TEXTO SELECCIONADO:
------------------------------------------------------------------------

Queda la pregunta de por qué estas empresas no mostraron tanta complacencia con Trump en su primer mandato. Quizás evaluaron que era un personaje pasajero –en esta ocasión los republicanos han barrido en ambas cámaras del Congreso– o no tenían tan claras las ventajas que ahora se les presentan, o quizás vuelvan al redil cuando ganen los demócratas. Lo más desesperanzador, sin duda, sería que hayan interpretado esta victoria como un cambio social duradero y de mayor calado. ¿Está muerto el paradigma antidiscriminatorio? ¿Hay indicios de un agotamiento de esta lógica política demócrata? ¿Se está produciendo una merma en su capacidad de aglutinar coaliciones de votantes cuyos intereses se encuadraban en la defensa de este paradigma?

------------------------------------------------------------------------

LÍNEAS EXTRAÍDAS:
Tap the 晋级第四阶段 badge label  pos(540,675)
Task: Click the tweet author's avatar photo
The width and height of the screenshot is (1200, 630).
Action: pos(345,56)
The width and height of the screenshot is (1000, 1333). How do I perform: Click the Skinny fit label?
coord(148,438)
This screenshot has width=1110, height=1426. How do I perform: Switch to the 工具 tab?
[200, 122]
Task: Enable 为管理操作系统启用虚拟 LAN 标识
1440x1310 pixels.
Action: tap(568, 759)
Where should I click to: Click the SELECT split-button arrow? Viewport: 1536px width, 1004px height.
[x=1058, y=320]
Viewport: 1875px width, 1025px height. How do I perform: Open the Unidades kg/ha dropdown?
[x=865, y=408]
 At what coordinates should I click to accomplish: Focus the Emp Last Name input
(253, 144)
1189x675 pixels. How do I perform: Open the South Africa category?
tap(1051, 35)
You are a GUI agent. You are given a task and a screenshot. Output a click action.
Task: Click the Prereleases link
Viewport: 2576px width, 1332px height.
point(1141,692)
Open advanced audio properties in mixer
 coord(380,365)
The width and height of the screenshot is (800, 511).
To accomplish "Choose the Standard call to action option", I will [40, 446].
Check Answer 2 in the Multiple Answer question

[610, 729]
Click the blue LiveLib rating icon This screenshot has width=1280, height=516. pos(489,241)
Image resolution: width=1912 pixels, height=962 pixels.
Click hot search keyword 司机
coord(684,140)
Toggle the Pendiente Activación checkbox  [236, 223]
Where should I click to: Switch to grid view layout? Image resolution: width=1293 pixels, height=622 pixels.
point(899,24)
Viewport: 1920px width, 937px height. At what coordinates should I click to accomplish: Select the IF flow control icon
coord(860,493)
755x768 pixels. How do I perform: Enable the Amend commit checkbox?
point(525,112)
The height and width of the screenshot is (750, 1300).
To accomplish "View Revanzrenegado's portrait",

------------------------------------------------------------------------

CONSIGNA:
Contesta estas preguntas a partir del texto seleccionado:
1. ¿Qué lograron los republicanos en el Congreso en esta ocasión?
2. ¿Qué sería lo más desesperanzador, según el autor?
3. ¿Qué paradigma se pregunta el texto si está muerto?
Para resolver lo que se pide no hace falta consultar las líneas.

RESPUESTA:
1. Barrieron en ambas cámaras del Congreso.
2. Que las empresas hayan interpretado esta victoria como un cambio social duradero y de mayor calado.
3. El paradigma antidiscriminatorio.